Ukrainian Jews Face Passover In War
By Stefan J. Bos, Chief International Correspondent Worthy News
KYIV (Worthy News) – Amid the death and destruction of war, Ukrainian Jews have marked the Jewish people’s escape from slavery in Egypt as recorded in the Old Testament.
Yet the final hours before Passover found the chief rabbi for Kyiv and Ukraine in a cemetery.
Rabbi Moshe Azman doesn’t know how many Jewish people have been killed in Russia’s invasion. But on Friday, on a rural hillside, he buried one more. “People of all nationalities, they are in this tragedy,” he told The Associated Press news agency.
The dead man was from Bucha, the town near Kyiv now known for mass killings apparently carried out by retreating Russian forces. The killed Jewish man last posted on his Facebook website page in the earliest days of March. His body was only recently found after the Russian military withdrew.
No family attended his burial, and the rabbi didn’t know where they are. “He was a quiet man,” the rabbi said. “A very good guy.” He had reportedly been shot, and his body showed signs of possible torture.
This Passover, “I pray to God he will make miracles, the way he made miracles for the Jewish people in Egypt,” Azman said. The Ukrainian people would like to be free of the Soviet Union, where he was born. “I don’t want to go back,” the rabbi stressed.
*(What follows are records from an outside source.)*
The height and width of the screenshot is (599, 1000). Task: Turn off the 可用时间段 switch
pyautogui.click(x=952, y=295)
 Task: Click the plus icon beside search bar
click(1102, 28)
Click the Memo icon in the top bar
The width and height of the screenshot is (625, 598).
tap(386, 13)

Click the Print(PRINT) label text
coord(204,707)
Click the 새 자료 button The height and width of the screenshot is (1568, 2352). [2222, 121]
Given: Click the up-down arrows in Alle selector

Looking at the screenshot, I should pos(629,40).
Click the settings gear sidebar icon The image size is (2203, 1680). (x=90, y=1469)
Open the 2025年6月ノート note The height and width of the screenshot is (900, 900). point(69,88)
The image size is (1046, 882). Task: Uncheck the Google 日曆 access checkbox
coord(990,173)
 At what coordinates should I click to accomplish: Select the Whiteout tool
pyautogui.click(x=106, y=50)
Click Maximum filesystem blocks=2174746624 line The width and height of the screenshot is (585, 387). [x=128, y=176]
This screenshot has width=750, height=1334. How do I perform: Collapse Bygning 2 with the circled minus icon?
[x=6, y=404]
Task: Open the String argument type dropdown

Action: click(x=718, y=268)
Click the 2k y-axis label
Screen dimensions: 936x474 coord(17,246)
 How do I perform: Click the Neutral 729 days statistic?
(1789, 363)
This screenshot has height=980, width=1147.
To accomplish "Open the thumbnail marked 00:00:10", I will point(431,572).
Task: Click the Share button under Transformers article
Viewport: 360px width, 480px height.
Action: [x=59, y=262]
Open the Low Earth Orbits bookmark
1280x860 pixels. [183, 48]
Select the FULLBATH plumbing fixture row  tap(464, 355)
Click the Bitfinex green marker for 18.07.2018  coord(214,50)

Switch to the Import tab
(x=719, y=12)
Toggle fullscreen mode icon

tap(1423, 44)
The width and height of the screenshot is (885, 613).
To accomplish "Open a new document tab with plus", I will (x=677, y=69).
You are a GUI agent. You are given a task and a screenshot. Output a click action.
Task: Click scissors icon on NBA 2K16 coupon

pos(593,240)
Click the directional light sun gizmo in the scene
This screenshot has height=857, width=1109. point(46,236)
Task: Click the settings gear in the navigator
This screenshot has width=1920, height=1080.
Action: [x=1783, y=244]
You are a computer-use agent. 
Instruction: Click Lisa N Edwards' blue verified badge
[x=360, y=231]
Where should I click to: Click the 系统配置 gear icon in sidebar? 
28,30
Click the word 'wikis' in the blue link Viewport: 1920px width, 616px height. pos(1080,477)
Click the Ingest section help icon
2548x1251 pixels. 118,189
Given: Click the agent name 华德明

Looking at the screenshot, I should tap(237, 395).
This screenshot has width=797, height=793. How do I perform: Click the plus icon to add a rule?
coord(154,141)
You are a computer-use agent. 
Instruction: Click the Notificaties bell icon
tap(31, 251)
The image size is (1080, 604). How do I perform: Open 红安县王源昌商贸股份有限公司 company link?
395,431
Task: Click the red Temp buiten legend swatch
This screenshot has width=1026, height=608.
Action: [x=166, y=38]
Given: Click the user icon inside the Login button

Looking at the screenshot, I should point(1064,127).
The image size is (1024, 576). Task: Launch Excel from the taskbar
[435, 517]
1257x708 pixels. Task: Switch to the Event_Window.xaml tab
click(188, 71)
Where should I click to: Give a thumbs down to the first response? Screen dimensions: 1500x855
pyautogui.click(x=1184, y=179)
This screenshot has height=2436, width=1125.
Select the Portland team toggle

Rabbi Azman then rushed back to the capital to preside over a wartime Seder in the basement of the main synagogue, one of the few that had stayed open throughout the Russian invasion.
Ukrainian Jews across the country, like the small group around Rabbi Azman, as well as those now living as refugees in Europe, celebrated Passover. They received supplies of kosher food and online services provided by American charities.
Before the war, Ukraine was home to one of the world’s largest Jewish communities of around 200,000 people, of which nearly 10,000 had survived the Holocaust. Many thousands of Jews have fled the Russian assault, while Jewish sites, including schools, have been damaged or destroyed by Russian shelling.
During the Passover celebration at the Brodsky Synagogue in Kyiv, the rabbi recalled the Jews escaping enslavement in Egypt. He said there is a parallel this year in Ukraine’s struggle to repel Russia’s invading army.
Israeli Prime Minister Naftali Bennett asked Russian President Vladimir Putin last month to ensure a safe and smooth passage from Ukraine and Russia for Jews seeking to immigrate to Israel, media reported.
Putin was said to have warned Bennett during their meeting in Russia not to provide Ukraine with anti-aircraft, anti-missile, or any other kind of weaponry. And for now, Ukrainian Jews are among those facing hardship again.